|Title||XMM-STUDY OF M87 - A CORNERSTONE FOR THE TEST OF ASTROPHYSICAL PARADIGMS|
|Author||Dr HANS BOEHRINGER|
|Description||The M87 X-ray halo is by far the best place to study several important astrophysical phenomena, like the structure of so-called cooling flows, supernova abundance yields, the interaction of jets with the surrounding intracluster medium (ICM), and how the central galaxy is embedded into the structure of the cluster. The PV phase data have provided already a wide range of spectacular new insights. More precise spectral data are required, however, to draw firm astrophysical conclusions. To this aim we propose a deeper observation of M87.|
|Publication||No observations found associated with the current proposal|
|Instrument||EMOS1, EMOS2, EPN, OM, RGS1, RGS2|
|Mission Description||The European Space Agency's (ESA) X-ray Multi-Mirror Mission (XMM-Newton) was launched by an Ariane 504 on December 10th 1999. XMM-Newton is ESA's second cornerstone of the Horizon 2000 Science Programme. It carries 3 high throughput X-ray telescopes with an unprecedented effective area, and an optical monitor, the first flown on a X-ray observatory. The large collecting area and ability to make long uninterrupted exposures provide highly sensitive observations.

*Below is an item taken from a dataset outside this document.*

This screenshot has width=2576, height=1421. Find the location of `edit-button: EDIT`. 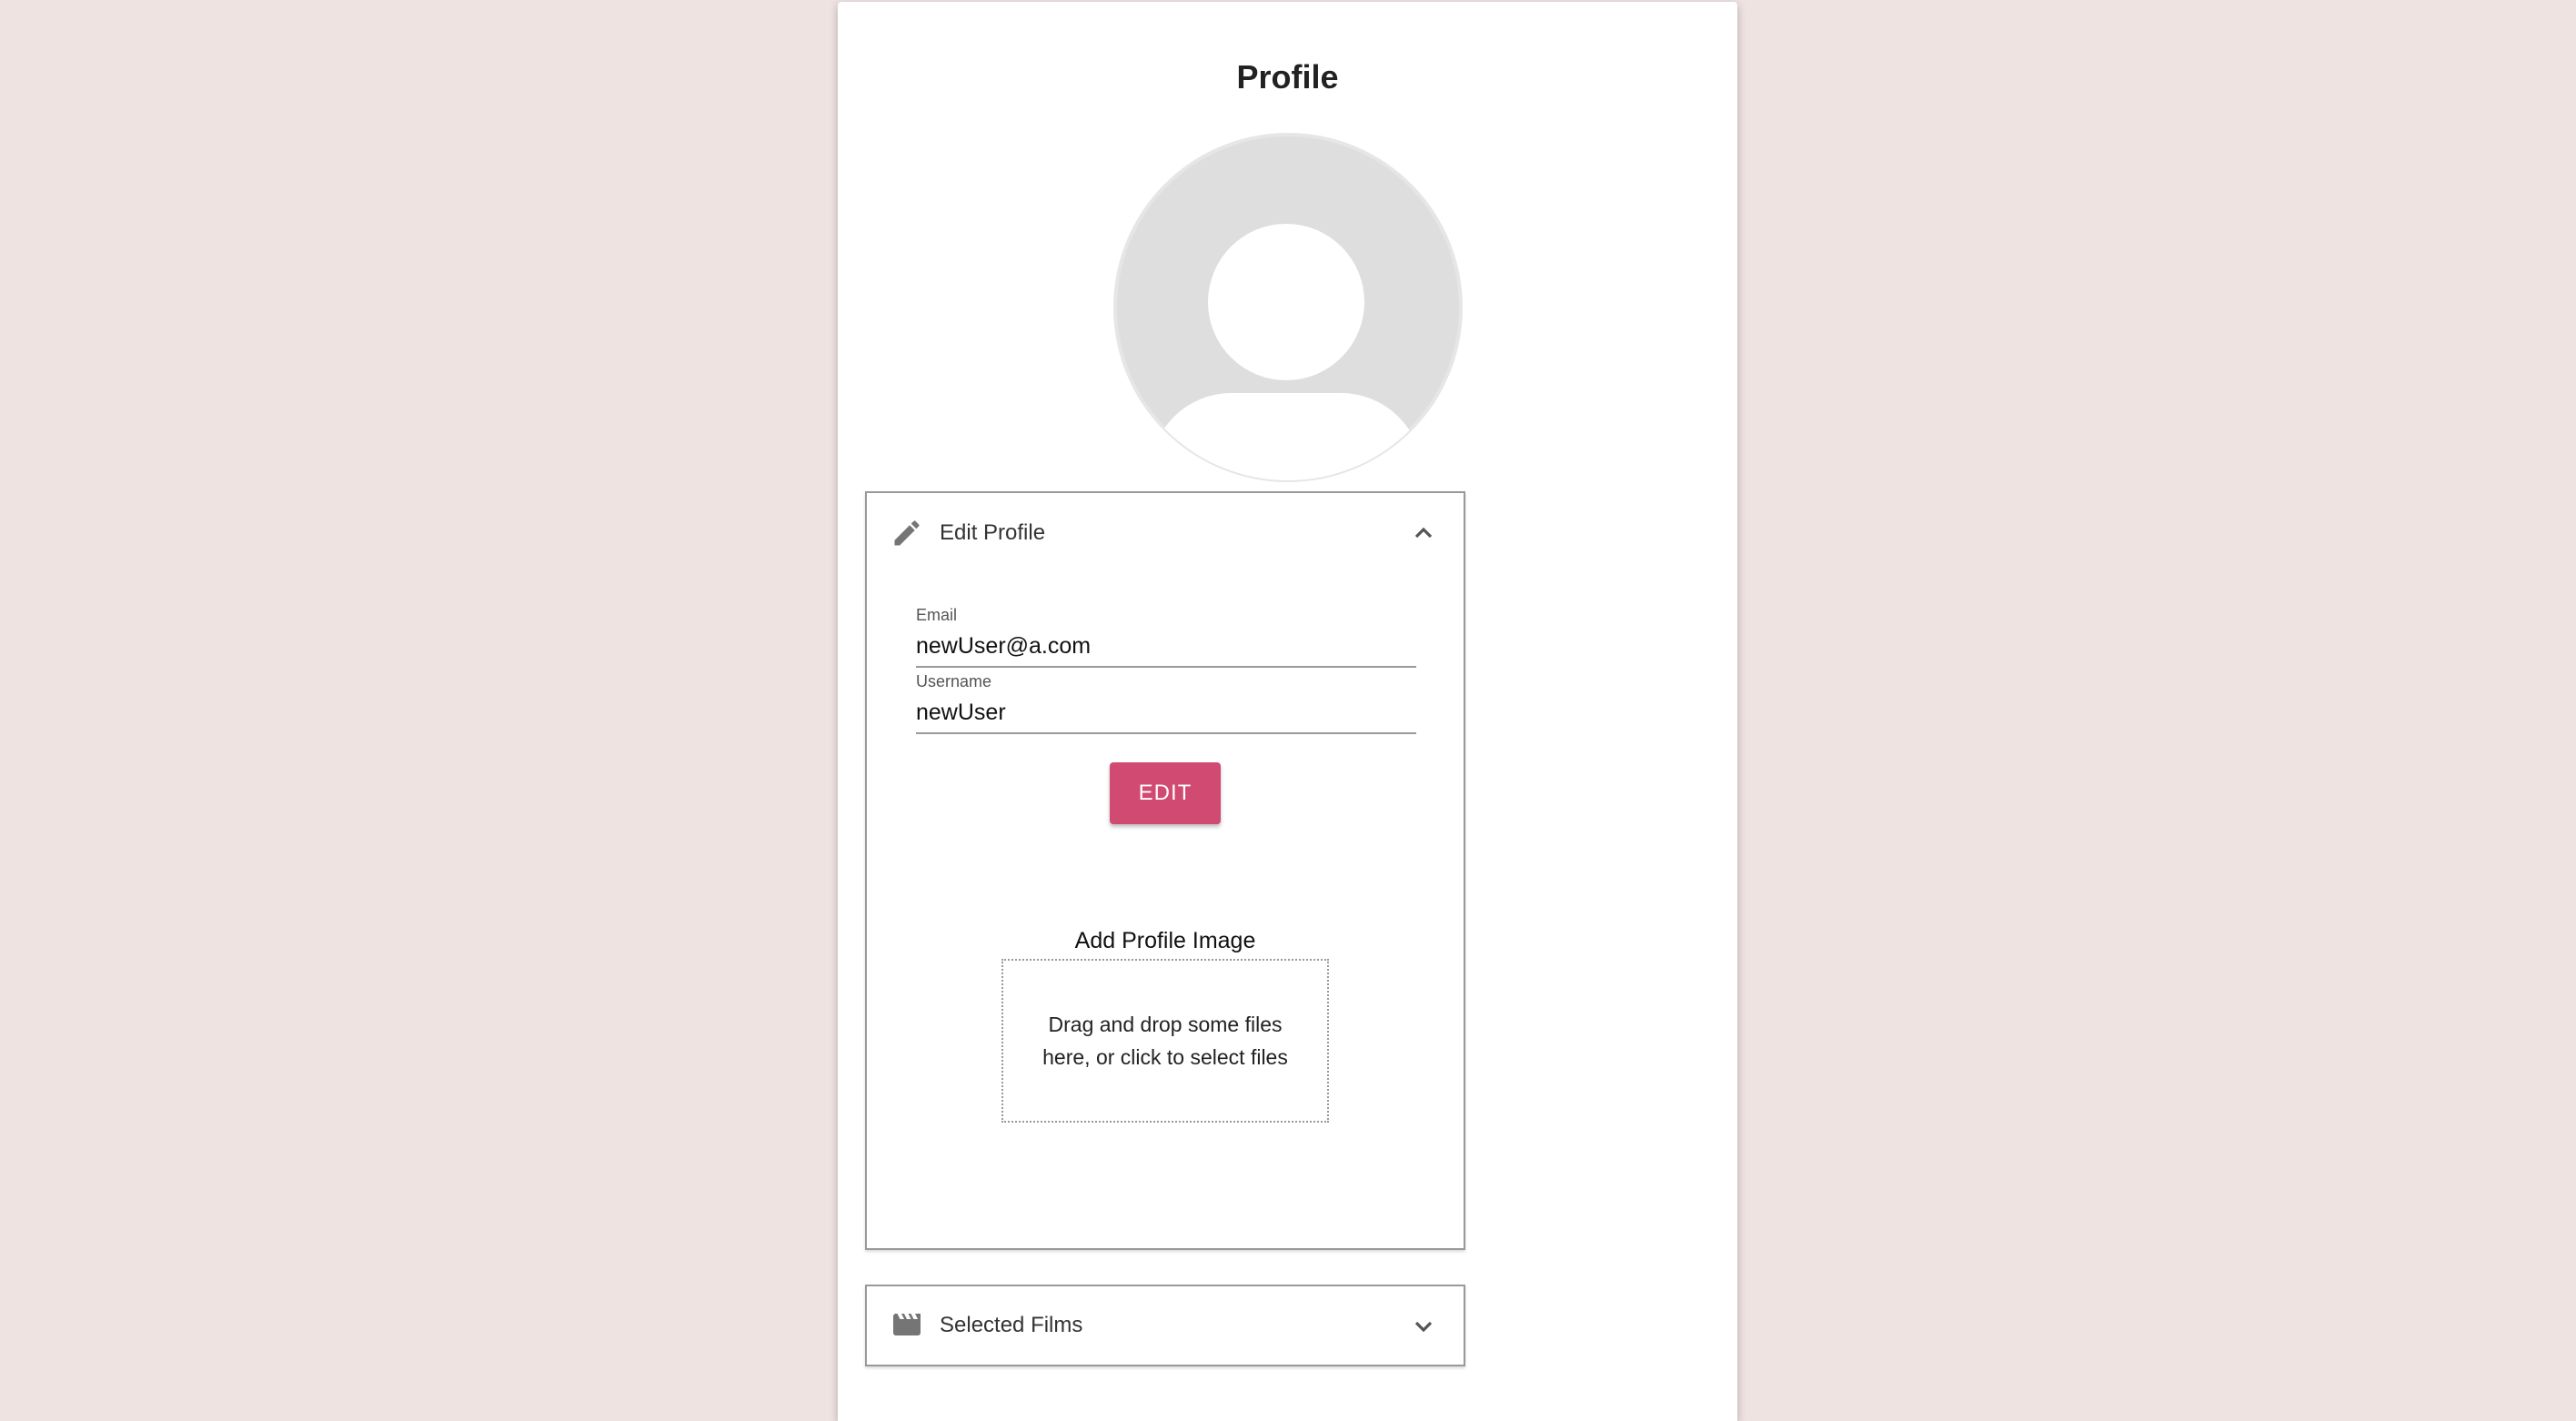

Since Earth's atmosphere blocks out all X-rays, only a telescope in space can detect and study celestial X-ray sources. The XMM-Newton mission is helping scientists to solve a number of cosmic mysteries, ranging from the enigmatic black holes to the origins of the Universe itself. Observing time on XMM-Newton is being made available to the scientific community, applying for observational periods on a competitive basis.